* [Data provided]:

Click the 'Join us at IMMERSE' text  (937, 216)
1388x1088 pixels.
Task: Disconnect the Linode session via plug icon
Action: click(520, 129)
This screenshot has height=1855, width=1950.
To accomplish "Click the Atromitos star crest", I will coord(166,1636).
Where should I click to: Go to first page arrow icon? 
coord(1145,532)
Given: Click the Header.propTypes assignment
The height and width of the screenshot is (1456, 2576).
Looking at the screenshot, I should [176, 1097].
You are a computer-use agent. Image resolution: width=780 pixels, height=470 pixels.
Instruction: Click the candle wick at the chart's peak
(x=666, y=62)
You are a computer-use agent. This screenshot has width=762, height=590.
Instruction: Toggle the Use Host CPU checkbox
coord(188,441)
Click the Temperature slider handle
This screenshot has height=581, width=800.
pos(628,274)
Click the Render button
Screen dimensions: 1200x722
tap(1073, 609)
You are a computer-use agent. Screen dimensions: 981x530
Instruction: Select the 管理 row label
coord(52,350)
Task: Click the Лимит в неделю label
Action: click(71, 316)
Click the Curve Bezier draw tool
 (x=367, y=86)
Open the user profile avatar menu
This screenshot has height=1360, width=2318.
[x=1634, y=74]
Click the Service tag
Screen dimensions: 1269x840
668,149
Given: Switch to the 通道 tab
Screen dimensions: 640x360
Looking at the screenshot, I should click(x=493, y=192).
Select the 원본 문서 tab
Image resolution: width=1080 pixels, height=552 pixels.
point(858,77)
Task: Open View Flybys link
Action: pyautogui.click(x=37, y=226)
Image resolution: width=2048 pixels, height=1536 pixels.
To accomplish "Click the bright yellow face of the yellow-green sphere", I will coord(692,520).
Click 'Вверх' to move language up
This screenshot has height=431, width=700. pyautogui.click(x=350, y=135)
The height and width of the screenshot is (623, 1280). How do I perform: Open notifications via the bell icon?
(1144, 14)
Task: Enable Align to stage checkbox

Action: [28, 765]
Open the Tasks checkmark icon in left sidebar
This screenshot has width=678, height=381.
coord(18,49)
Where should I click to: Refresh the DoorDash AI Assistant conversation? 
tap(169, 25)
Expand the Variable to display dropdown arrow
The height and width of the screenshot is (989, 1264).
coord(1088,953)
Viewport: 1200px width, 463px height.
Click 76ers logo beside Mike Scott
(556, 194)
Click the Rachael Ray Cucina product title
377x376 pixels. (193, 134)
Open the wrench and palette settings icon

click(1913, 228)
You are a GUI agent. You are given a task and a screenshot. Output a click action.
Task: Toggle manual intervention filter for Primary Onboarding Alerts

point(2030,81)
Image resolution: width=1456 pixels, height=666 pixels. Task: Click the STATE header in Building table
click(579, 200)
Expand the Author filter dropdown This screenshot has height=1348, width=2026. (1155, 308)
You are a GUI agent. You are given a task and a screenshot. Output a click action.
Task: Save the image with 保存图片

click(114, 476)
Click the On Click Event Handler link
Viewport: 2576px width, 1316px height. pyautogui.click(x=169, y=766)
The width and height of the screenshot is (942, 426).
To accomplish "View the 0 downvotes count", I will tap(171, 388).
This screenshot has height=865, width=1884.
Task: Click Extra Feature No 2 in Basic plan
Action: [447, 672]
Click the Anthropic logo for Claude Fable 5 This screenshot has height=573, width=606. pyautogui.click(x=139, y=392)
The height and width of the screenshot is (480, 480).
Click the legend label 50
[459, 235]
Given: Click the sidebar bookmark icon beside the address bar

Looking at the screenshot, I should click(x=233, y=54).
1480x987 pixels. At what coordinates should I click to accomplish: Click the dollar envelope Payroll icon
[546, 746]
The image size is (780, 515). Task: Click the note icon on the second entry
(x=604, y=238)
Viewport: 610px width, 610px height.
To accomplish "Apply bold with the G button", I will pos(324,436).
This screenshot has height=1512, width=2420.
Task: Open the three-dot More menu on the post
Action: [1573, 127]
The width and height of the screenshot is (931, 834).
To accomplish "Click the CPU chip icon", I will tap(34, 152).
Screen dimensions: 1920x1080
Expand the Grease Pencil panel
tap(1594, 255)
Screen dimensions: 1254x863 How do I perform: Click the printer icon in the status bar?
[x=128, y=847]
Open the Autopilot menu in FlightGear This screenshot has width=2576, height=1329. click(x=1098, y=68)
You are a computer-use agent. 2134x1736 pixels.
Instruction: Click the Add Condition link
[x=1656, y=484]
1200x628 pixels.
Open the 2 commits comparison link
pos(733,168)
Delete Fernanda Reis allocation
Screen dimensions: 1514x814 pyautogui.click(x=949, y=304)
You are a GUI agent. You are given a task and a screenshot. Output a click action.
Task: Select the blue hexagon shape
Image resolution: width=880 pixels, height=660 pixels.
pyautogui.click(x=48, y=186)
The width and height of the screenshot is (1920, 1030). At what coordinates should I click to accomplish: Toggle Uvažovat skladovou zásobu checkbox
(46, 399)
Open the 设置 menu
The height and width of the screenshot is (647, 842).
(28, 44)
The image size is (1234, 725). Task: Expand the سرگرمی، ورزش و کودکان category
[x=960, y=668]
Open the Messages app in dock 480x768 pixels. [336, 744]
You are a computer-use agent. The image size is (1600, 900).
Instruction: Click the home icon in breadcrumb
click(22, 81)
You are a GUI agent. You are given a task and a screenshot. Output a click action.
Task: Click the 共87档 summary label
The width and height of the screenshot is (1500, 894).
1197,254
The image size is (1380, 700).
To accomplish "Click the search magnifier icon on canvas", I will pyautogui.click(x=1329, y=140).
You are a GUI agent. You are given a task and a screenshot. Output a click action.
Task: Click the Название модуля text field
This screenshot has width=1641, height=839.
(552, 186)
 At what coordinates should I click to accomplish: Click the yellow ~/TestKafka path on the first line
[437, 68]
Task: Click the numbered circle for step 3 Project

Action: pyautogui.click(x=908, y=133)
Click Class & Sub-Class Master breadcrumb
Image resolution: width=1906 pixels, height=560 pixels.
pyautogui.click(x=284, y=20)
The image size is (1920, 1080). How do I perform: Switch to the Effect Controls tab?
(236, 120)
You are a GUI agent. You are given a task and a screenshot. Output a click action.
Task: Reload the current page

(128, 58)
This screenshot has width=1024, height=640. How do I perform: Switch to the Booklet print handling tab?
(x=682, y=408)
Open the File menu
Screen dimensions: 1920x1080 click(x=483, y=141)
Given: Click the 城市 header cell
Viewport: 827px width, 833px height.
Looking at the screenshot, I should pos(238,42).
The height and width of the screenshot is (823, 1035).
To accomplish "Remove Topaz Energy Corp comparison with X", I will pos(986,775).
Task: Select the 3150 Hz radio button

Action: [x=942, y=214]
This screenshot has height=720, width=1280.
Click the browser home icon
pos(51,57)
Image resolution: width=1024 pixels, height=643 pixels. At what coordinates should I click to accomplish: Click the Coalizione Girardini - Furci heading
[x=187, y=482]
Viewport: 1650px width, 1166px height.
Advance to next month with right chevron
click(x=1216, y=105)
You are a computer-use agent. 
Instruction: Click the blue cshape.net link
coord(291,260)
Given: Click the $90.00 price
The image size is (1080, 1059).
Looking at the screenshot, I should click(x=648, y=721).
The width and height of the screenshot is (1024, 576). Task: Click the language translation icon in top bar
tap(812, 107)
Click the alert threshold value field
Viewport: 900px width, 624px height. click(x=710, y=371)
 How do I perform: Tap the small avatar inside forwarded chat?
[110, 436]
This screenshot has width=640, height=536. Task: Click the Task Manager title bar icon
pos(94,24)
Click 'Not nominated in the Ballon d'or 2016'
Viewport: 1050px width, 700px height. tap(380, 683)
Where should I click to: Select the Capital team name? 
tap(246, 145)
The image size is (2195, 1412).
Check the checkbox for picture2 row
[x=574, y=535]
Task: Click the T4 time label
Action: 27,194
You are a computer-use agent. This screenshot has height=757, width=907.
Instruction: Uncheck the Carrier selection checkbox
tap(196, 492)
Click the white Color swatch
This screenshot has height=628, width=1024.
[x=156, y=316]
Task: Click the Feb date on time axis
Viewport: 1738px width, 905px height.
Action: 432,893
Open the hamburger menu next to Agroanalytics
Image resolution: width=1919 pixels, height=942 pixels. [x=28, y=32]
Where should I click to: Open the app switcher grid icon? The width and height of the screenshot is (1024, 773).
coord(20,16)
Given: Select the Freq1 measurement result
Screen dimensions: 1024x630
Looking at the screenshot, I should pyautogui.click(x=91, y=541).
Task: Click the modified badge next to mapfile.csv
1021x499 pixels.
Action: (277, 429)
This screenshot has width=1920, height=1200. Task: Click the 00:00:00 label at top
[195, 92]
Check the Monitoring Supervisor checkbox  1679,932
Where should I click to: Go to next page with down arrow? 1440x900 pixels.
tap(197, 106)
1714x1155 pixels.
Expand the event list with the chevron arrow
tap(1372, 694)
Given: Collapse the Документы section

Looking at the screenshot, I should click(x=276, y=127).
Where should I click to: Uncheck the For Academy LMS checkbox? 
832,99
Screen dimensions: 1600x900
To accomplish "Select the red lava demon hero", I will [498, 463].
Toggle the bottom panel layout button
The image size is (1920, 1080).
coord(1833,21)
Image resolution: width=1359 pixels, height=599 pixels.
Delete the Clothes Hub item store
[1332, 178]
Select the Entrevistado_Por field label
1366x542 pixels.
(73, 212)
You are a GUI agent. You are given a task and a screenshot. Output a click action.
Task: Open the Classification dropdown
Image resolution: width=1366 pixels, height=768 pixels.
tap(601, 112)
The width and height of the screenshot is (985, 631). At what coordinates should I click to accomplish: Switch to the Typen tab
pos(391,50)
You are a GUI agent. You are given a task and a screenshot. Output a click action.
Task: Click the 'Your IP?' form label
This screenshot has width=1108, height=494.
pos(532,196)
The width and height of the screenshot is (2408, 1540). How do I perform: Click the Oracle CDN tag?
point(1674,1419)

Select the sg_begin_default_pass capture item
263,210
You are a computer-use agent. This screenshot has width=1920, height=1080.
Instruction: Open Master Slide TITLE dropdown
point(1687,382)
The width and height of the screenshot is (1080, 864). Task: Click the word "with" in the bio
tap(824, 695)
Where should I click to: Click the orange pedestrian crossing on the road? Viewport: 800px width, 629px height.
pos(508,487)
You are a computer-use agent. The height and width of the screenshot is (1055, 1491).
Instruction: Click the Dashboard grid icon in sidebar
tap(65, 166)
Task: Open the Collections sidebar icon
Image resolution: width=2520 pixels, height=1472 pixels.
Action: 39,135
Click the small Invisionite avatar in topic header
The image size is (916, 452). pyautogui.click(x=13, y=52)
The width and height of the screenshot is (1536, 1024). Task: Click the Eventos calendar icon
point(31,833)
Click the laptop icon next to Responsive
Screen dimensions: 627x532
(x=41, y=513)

* [Task to carry out]: Show each line of the rows above that contains the string "dropdown". Case counts.

* [Task output]:
Expand the Variable to display dropdown arrow
Expand the Author filter dropdown This screenshot has height=1348, width=2026. (1155, 308)
Task: Open the Classification dropdown
Instruction: Open Master Slide TITLE dropdown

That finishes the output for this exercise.